These days, Kiel is signing 8-by-10s on the James Bond movie-convention circuit. But he's excited about an historical novel he's just finished about Muhammad Ali's original namesake, abolitionist Cassius Clay. He's looking for a publisher and hopes to see the book made into a movie. "We still have racial strife in America, and it's stirred up by people," he says. "Programs like Roots told one side of the story; the side of the story I discovered in my research was that?the Republican Party of the 1860s built 985 new schools for the freed black slaves, they had the foresight to build four [black] universities? It shows how things can change? [Southern Democrat] Andrew Johnson was impeached by the Congress because he vetoed every single one of these forward-looking laws that helped the freed black slaves, which is the opposite of what you think today between the Democrats and the Republicans. It showed that the party of Lincoln was a more liberal party, and I thought it would be important for the Republicans to look back and see that this is a part of their heritage.
"There is so much of our history that is not being told properly. No one knows why Andrew Johnson was impeached, or that 93 percent of [Southern whites] never owned a slave, and that they were adversely affected by slavery. There's all this bitterness and pain and anger and guilt that's been caused by misinformation that causes people to hate the whole South? The end of slavery was really to the benefit of the working people of the South. It changed things drastically, and yet the powers that be, the people who control the press, that have the money to make history, so to speak, they tried to make a different picture of it all? This book could stir up debate and help people understand what really went on back then."

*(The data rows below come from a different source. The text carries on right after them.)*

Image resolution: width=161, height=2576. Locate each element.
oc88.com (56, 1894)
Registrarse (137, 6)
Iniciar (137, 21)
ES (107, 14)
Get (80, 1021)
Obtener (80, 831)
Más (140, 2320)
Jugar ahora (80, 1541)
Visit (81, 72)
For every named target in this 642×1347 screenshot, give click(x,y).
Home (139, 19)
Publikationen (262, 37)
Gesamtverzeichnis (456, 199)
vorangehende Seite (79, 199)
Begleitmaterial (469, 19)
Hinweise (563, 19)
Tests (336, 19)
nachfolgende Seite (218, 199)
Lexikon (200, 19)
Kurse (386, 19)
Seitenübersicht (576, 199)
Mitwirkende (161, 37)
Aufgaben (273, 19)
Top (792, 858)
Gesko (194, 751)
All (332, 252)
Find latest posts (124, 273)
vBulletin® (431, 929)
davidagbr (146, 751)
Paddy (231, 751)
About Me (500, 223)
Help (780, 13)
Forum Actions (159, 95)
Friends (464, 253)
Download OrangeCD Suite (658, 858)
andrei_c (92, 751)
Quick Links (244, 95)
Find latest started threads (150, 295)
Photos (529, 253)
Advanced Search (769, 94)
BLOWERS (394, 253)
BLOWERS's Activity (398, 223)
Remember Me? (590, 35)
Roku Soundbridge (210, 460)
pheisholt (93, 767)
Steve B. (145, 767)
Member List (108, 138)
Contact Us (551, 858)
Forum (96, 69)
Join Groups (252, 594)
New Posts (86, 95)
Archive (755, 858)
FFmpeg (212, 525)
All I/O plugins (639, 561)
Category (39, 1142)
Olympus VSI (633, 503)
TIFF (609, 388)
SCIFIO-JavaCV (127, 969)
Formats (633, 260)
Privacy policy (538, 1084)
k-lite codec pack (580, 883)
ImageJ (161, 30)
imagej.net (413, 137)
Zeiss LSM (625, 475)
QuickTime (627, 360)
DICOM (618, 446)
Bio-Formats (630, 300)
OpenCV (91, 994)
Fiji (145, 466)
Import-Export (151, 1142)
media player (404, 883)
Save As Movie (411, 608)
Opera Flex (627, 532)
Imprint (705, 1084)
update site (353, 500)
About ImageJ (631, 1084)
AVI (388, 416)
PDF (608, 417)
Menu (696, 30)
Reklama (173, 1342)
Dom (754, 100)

The Thursday after our interview, Kiel is holding court in that same chair. As the night wears on, he looks more and more agitated at being interrupted by photographers as he chats with old friends. I want to get a photo with him myself, but the longer I wait the less I feel comfortable asking. In the meantime, I've met a few famous folks: Alan Dershowitz (who complimented me on the editing we'd been doing recently on his monthly Penthouse column); Tina Louise, who played Ginger on Gilligan's Island; Soupy Sales; George Lazenby, who played James Bond once, in 1969's On Her Majesty's Secret Service; Megan Mason, our sultry Pet of the Year; and of course my boss, Bob Guccione.
At the end of the night, after several glasses of champagne and a group tour of the mansion, I finally get that photo op with Kiel. "Make it look like you're crushing my head," I tell him, which he gladly does. I hang out to help kill the last bottle of bubbly as Kiel and wife Diane get into an elevator. You can see all of Diane, but not the upper reaches of Kiel, who has to bend over a little to fit inside the lift.
Jaws is gone, the champagne has run dry, and I leave that once mythic place wondering if I'll ever get to see it again.